America will bid one of its great heroes farewell this weekend.
John McCain’s body lies in state inside the US Capitol Rotunda today, where his Senate colleagues and staff will conduct a memorial service at 11 a.m. The public can then pay their respects from 2 p.m. to 8 p.m.
Tomorrow, a televised funeral service in the Washington National Cathedral will begin at 10 a.m. On Sunday, his body will be laid to rest in a private ceremony at the US Naval Academy.
Much will be said about McCain’s heroism as a prisoner of war in Vietnam, his lifelong commitment to serving the nation he loved, and his passionate devotion to his family and friends. Longtime colleagues in Washington will tell personal stories and pay tribute to his life and legacy.
One dimension of John McCain’s life that has not received as much media attention is his personal faith in Jesus.
“It means I’m saved and forgiven”
McCain attended an Episcopal high school in Virginia, where he participated in chapel each morning and on Sunday evenings. There he began reading Scripture and learned to quote from God’s word at great length.
However, his faith became personal when his plane was shot down over Hanoi and he spent the next five and a half years as a prisoner of war, two of them in solitary confinement. He has written that during that time he prayed “more often and more fervently than I ever had as a free man.”

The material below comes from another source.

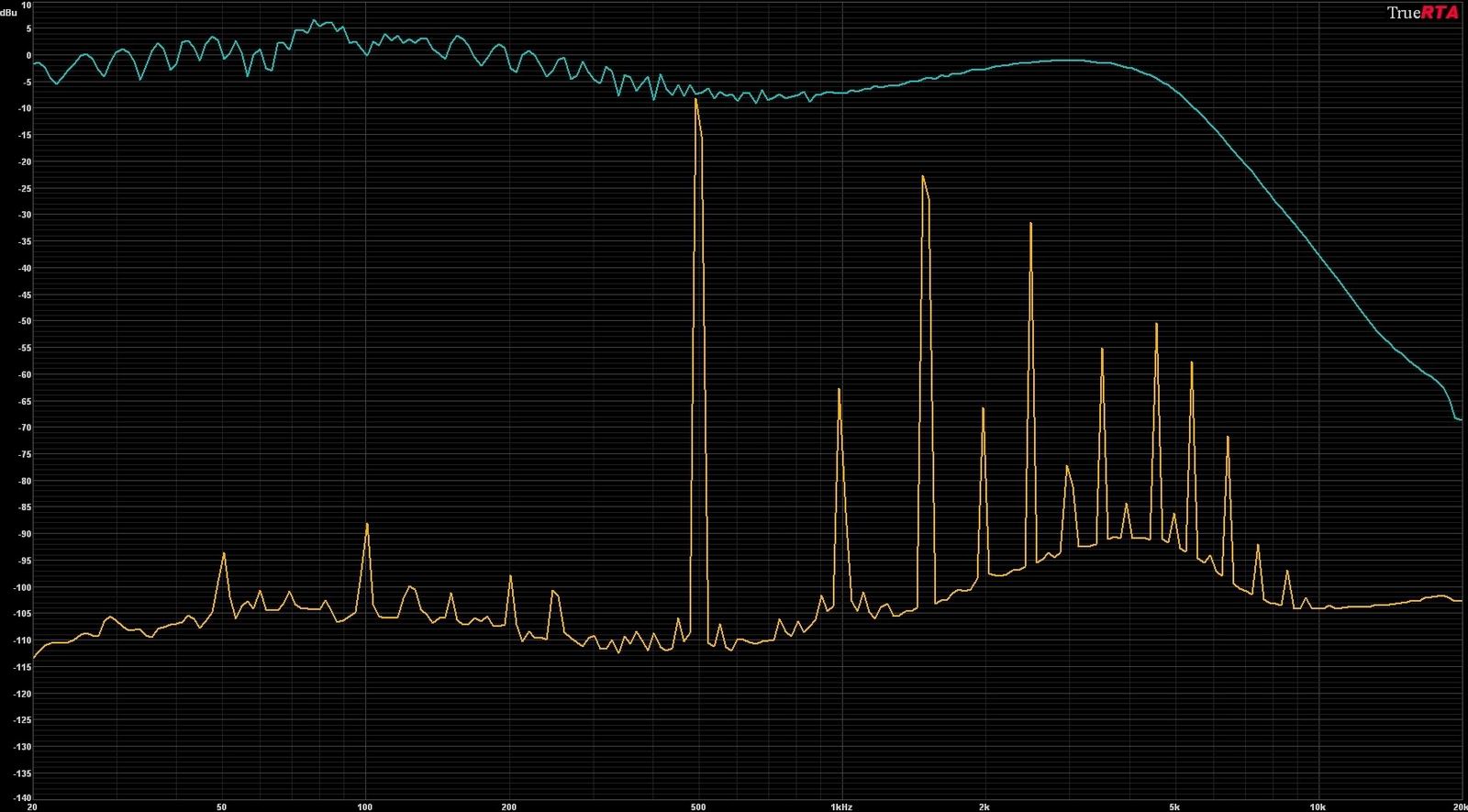Select the tallest orange peak at 500 Hz
The image size is (1468, 812).
tap(696, 99)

When he was moved from solitary confinement, his Vietnamese captors wouldn’t give him a Bible, so he led his fellow prisoners in studying biblical passages he quoted from memory. When he married his second wife, Cindy, he joined her at North Phoenix Baptist Church. There the message of God’s grace became even more central to his life and faith.
When Rick Warren asked McCain during the 2008 presidential campaign what it meant to be a Christian, the Senator replied, “It means I’m saved and forgiven.”
In preparing for his funeral services, he chose for his son Andrew McCain to read Paul’s testimony: “For I am already being poured out as a drink offering, and the time of my departure has come. I have fought the good fight, I have finished the race, I have kept the faith. Now there is in store for me the crown of righteousness, which the Lord, the righteous Judge, will award to me on that day; and not only to me, but also to all who have longed for his appearing” (2 Timothy 4:6–8).
“We rejoice in our sufferings”
In god is not Great: How Religion Poisons Everything, Christopher Hitchens calls organized religion “violent, irrational, intolerant, allied to racism and tribalism and bigotry, invested in ignorance and hostile to free inquiry.” In The God Delusion, Richard Dawkins caricatures the “God of the Old Testament” as “a petty, unjust, unforgiving control-freak.” He describes faith in a God who gives meaning to life as “infantile.”
I wish Hitchens and Dawkins had seen John McCain leading Bible studies in a Vietnamese prison. Or been with me in Cuba where I have witnessed Christians taking extraordinarily courageous stands for their faith. Or traveled with me to Bangladesh and Cairo and East Malaysia where I have seen believers risk their lives for their Lord.
Of course, skeptics are likely to dismiss such faith in the face of suffering as an “opiate,” a “pie in the sky” wish that offers (false) hope in pain, a kind of crutch for cripples. They would point to the churches that overflowed with worshipers after 9/11 but returned to “normal” a few weeks later.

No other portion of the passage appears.